Monday  17/12/18, 12:00 pm

Building 211, seminar room



Dr. Arieh Moussaieff

The Institute for Drug Research, Hebrew University of Jerusalem, Jerusalem, Israel



Making cell-type specific metabolic maps of tissues: New tools and new insights


Understanding cellular heterogeneity is a major goal in many fields including Developmental and Cancer Biology. Metabolomics - the unveiling of metabolic composition, offers a powerful tool for understanding gene function and regulatory processes involved in such heterogeneity. However, metabolomics studies on cancer have thus far been performed primarily on whole organisms, organs, or cell lines, losing information about individual cell types within a tissue.

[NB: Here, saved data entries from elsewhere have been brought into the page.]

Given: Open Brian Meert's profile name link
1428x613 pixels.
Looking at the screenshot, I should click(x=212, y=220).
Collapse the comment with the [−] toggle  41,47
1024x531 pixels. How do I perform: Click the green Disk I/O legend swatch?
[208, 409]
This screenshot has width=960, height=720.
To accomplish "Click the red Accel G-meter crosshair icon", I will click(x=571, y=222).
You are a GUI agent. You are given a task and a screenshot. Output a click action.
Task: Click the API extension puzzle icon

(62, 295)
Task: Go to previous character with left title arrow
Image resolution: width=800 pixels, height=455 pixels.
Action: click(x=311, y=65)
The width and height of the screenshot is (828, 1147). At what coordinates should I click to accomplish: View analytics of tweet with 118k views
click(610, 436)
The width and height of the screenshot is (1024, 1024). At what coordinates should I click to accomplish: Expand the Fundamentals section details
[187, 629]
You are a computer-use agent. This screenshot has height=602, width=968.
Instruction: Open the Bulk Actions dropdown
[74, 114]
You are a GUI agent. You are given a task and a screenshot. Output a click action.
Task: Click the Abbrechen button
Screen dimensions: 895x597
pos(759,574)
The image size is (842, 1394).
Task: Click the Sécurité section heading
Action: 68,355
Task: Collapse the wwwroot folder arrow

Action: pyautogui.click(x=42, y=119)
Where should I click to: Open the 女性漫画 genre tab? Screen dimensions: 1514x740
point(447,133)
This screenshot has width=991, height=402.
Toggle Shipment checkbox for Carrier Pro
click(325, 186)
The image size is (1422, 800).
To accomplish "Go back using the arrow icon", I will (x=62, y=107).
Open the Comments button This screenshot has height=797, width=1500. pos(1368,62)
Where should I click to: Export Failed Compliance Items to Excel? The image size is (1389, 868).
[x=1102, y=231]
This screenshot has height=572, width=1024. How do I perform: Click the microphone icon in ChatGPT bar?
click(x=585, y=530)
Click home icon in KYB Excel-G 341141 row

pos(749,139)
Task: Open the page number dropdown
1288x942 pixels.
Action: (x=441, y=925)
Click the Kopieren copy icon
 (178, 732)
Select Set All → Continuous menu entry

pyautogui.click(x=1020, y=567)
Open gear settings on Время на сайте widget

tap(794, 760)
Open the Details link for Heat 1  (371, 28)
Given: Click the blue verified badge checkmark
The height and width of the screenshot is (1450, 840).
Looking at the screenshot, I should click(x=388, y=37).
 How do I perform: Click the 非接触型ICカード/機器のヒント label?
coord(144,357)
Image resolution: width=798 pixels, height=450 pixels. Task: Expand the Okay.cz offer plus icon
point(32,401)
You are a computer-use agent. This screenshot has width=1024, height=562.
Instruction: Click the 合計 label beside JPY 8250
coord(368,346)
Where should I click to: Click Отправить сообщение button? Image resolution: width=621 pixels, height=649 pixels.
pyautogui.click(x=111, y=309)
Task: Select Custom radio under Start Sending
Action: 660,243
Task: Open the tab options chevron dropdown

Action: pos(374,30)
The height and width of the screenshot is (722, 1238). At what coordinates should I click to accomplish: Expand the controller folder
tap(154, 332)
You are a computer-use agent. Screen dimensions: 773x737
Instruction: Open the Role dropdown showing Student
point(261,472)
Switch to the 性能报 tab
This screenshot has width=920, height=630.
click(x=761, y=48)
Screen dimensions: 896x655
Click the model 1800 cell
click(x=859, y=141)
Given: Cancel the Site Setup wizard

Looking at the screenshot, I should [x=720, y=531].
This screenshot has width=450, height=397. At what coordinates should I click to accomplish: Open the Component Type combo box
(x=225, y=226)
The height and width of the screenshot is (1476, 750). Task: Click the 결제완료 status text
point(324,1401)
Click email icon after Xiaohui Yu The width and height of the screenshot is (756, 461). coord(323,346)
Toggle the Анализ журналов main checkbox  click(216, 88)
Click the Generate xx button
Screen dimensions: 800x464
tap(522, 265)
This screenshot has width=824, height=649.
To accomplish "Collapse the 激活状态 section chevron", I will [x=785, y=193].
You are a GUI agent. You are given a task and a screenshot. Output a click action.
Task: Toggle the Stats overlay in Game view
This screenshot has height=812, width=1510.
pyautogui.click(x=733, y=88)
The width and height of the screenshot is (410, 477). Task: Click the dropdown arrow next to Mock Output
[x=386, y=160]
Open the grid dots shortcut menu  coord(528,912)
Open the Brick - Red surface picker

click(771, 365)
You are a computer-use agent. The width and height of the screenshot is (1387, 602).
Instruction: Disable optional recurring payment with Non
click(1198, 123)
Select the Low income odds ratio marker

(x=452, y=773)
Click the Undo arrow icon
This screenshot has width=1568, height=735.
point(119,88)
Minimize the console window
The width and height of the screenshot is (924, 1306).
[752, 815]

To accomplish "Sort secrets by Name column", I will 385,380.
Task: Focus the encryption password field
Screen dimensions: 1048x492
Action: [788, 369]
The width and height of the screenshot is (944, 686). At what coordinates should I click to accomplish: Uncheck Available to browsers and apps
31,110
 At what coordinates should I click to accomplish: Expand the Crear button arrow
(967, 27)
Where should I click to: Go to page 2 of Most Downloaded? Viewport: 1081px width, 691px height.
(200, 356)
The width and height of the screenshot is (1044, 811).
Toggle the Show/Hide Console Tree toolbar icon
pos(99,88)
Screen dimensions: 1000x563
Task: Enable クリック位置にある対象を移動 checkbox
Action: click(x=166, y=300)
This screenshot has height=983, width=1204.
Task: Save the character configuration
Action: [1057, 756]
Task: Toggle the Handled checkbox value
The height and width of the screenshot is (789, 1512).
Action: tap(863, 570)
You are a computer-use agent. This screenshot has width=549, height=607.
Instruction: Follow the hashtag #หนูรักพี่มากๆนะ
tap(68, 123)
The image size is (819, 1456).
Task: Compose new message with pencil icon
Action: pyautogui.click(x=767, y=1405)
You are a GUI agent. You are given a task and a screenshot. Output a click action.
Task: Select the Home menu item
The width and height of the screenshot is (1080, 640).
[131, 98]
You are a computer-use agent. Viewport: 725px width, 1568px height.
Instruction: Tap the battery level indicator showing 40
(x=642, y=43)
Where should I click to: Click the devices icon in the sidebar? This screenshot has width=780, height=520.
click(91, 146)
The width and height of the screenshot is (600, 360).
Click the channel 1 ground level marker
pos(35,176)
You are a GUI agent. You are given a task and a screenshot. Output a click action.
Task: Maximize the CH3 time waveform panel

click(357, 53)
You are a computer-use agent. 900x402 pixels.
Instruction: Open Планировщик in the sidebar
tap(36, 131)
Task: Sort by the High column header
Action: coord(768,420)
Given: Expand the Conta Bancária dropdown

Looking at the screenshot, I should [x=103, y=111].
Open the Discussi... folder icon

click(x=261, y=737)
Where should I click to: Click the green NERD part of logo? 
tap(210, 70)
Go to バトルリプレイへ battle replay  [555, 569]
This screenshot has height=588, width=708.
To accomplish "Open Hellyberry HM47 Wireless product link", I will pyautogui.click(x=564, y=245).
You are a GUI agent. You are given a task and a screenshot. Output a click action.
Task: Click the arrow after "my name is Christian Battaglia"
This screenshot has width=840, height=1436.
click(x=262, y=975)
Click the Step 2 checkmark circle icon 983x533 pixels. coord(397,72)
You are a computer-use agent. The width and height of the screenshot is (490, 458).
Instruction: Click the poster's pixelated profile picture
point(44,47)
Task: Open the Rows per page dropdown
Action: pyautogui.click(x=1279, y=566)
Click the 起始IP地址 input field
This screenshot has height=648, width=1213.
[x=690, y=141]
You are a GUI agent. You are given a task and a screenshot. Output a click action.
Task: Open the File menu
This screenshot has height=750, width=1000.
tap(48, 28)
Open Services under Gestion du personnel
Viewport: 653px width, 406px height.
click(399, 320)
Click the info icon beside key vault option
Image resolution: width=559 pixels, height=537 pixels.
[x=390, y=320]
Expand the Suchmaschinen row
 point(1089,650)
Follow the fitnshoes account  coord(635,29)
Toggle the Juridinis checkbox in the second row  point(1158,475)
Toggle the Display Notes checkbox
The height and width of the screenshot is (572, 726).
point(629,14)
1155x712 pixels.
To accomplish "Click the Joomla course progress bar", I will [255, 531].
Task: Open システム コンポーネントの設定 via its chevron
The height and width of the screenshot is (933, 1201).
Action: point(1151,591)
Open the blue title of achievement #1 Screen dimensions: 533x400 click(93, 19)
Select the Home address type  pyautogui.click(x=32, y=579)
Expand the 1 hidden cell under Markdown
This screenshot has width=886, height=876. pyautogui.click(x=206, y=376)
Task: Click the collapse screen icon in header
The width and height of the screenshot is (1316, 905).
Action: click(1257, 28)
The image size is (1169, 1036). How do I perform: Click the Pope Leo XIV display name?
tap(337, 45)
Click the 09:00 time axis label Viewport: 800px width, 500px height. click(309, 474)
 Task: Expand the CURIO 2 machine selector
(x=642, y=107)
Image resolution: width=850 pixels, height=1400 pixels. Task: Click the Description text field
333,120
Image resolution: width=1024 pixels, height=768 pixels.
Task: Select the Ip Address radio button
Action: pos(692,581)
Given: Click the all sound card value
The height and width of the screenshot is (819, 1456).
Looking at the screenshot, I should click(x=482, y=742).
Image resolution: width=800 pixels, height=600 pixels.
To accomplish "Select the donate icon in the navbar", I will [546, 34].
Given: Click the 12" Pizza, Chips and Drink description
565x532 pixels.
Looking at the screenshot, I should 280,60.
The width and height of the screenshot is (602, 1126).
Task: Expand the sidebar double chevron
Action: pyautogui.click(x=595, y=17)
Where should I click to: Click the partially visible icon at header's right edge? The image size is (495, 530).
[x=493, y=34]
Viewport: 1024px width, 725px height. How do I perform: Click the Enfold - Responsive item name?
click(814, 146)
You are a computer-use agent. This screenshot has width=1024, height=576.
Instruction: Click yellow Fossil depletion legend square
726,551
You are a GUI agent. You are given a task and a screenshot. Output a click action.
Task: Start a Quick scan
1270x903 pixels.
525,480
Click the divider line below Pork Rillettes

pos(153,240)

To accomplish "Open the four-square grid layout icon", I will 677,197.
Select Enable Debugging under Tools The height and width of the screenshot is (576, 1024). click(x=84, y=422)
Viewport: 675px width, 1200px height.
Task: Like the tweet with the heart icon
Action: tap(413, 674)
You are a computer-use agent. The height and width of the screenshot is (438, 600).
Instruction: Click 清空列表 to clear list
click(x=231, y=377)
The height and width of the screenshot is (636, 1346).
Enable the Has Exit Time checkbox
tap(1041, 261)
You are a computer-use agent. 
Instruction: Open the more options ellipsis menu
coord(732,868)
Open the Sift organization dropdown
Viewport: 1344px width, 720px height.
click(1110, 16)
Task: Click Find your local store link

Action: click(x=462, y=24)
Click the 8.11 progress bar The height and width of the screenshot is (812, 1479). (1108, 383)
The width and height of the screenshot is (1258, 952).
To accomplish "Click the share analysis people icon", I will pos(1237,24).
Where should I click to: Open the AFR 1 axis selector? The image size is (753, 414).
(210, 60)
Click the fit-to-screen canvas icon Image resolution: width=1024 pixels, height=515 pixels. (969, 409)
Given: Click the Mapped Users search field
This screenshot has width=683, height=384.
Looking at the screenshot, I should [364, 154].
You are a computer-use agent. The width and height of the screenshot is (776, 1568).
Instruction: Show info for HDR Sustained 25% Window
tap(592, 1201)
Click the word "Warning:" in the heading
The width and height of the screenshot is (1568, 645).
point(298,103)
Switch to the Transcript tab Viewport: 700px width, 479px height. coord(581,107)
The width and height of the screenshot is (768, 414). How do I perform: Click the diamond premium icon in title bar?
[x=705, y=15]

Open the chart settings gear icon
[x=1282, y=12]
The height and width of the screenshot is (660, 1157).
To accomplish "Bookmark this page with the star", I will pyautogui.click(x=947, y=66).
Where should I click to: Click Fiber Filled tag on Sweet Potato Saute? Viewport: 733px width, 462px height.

We developed a protocol for the metabolic analysis of cell populations within a tissue. Using the root of Arabidopsis thaliana: a pronounced model of cell-type analysis, we drew the first metabolic map of a tissue.

Here, we modified this protocol, and used it to characterize the metabolic composition of cell populations within a tumor. The requirement for rapid blood vessel synthesis is a hallmark of solid tumors.  We hypothesized that there should be metabolic alterations between tumor cells proximal (perivascular) and distal to vasculature, sorted cell populations in tumor according to their distance from vasculature, and studied their metabolic content in a glioblastoma (GBM) model. Our non-targeted metabolic analyses strongly point to a shift in the membrane lipid content of perivascular GBM cells. Specifically: significant increase in the lipid degree of unsaturation and the length of the fatty acid chain, leading to increased membrane fluidity and higher invasiveness and migratory potential.

A metabolic zonation of membrane lipids was also found in breast cancer patients between the tumor and the healthy tissue.

Taken together, our work offers a novel approach for the metabolic mapping of tumor cell populations as well as non-tumorous tissues. Our results strongly suggest a gradient in lipid content in the tumor environment and within the tumor. These findings may have important implications in cell-specific treatment Therapies, as well as in the diagnosis of tumors.